21 giugno -
Gentile Direttore,
l’avvento del Green pass ha in qualche modo fatto ritrovare l’unità ai sindacati dei medici di famiglia, tutti scagliati contro la possibilità per il cittadino di recarsi di persona dal proprio medico per farsi stampare il certificato verde. Il 18 giugno con una
lettera congiunta Snami, Smi, Simet, Cgil Medici, Federazione Cipe-Sispe-Sinspe hanno denunciato che “non si possono attribuire compiti meramente amministrativi ai medici di medicina generale e ai pediatri di libera scelta” insistendo con una “ politica che sottrae tempo alle diagnosi e alle cure dei pazienti”.
Il giorno dopo (19 giugno) con un leggero ritardo si è allineata
anche la Fimmg che per voce del suo segretario Scotti ha tuonato che “si vuole costringere i medici ad occupare la gran parte del tempo a fare fotocopie facendoli apparire ai cittadini come dei meri impiegati” .
Evidentemente la misura è colma e ormai se ne stanno accorgendo tutti , ma è come voler chiudere la stalla quando i buoi sono scappati.
Sono anni che il problema dello svilimento della professione medica viene denunciato anche nelle pagine di questo giornale; sono anni che il professor Cavicchi parla di “questione medica” nella quale confluiscono tutte le questioni che stanno distruggendo il nostro essere medico: i limiti alla nostra autonomia, i condizionamenti nelle decisioni, la perdita del ruolo, la medicina amministrata, il carico burocratico.
In questi anni però, a parte il lodevole tentativo degli Stati Generali voluti dal presidente Fnomceo Anelli in cui almeno la questione è stata sollevata (tentativo per ora in “standbay”), non ho visto un grosso interessamento da parte dei nostri rappresentanti sindacali come se la questione fosse meramente intellettuale, filosofica, e quindi non di loro competenza, come se al sindacato spettasse solo la pura contrattazione.
Evidentemente servirebbe un “nuovo” modo di fare sindacalismo , servirebbe una svolta di pensiero per un sindacato a passo con i tempi che non può non capire l’importanza di difendere il ruolo intellettuale della professione medica.
La pandemia di Covid poteva essere una grande opportunità di rilancio della professione specie della medicina di famiglia invece è stata l’occasione per affossarci completamente.
Se fare il medico consiste nel mettere in atto una serie di procedure standardizzate, oppure compilare ricette, piani di cura (decisi da altri), stampare green pass, certificati vaccinali (anche questi fatti da altri), inviare flussi e bilanci, è chiaro che in molti lo possono fare se ben istruiti e che quindi la nostra è una professione facilmente sostituibile.

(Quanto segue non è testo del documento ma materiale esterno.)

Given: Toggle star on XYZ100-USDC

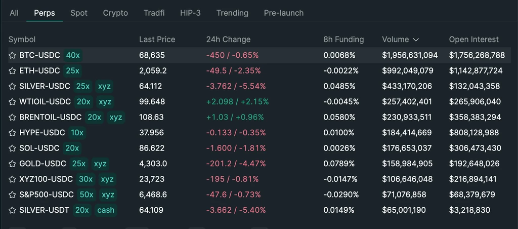Looking at the screenshot, I should tap(12, 179).
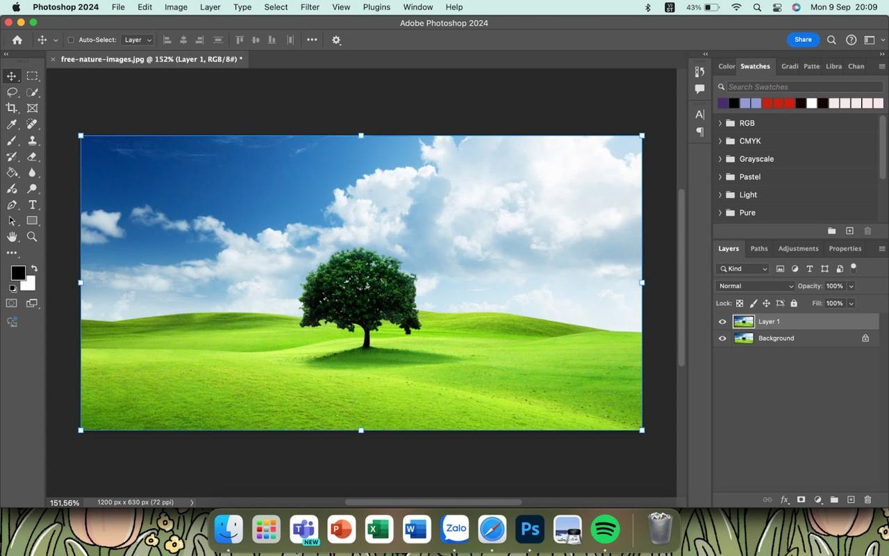Open the Filter menu
Screen dimensions: 889x556
click(x=310, y=7)
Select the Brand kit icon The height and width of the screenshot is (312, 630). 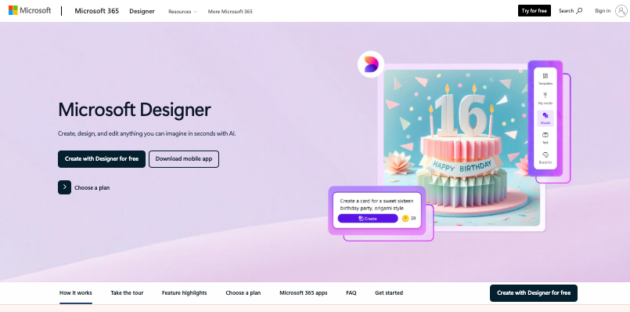pyautogui.click(x=545, y=154)
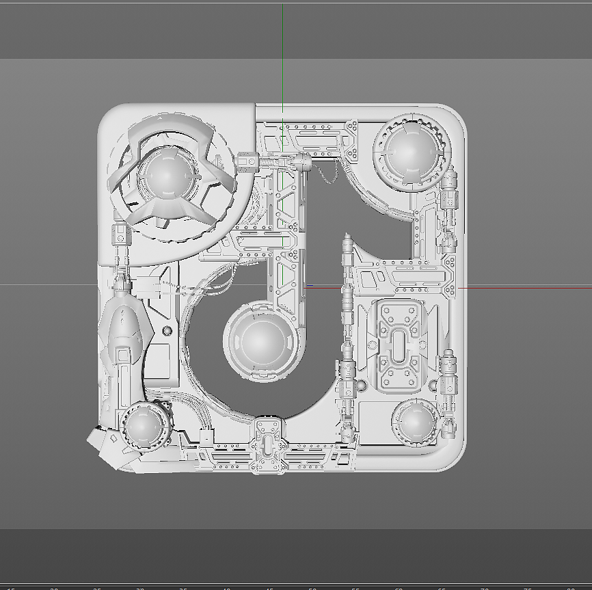Click the 50 mark on the bottom ruler
The image size is (592, 590).
312,587
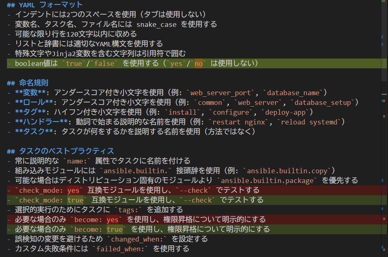Place cursor on 'ansible.builtin.copy' code text
Screen dimensions: 388x257
(288, 171)
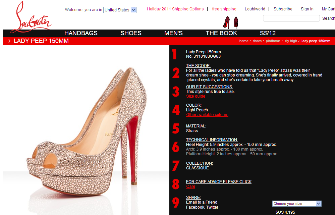335x215 pixels.
Task: Share via Email to a Friend
Action: tap(202, 202)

In tutti questi anni abbiamo accettato dalle Aziende sanitarie di adeguare il nostro lavoro alle loro esigenze di bilancio modificando le nostre prescrizioni sulla base di criteri di appropriatezza costruiti su modelli standard, abbiamo accettato di essere “amministrati” lasciando che il nostro giudizio clinico fosse sormontato da quello delle società scientifiche che hanno costruito protocolli per tutti i casi, abbiamo accettato il controllo su ogni nostro singolo atto con l’incubo di non poter giustificare il perché di scelte non in linea (alcuni colleghi sono stati costretti a restituire soldi alle Asl per “ripagare” scelte considerate inadeguate).
Dove erano i sindacati mentre si compiva questo scempio? Che ruolo hanno avuto?

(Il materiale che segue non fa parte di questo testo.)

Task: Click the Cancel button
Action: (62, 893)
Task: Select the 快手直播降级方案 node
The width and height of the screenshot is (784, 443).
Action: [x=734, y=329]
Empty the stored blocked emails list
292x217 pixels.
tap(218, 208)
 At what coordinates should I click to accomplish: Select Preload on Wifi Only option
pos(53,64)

Che senso ha allora adesso questo stracciarsi le vesti per lamentarsi di quello che è stato un processo inevitabile?
La medicina è un’arte ed essere un medico è un compito altissimo e difficilissimo, richiede competenze scientifiche, tecniche, giuridiche , economiche, psicologiche, etiche, richiede la capacità di individuare e governare la complessità.
Come è stato possibile svilire la nostra professione al punto da trasformarci in Trivial machine come ha detto bene Cavicchi?
Adesso la Fimmg promette “proposte”, chiede la possibilità di un “confronto” con il governo, minaccia battaglie… ma se non si capisce che va recuperata la vera identità dell’essere medico, sappiamo già tutti in partenza che nulla potrà realmente cambiare.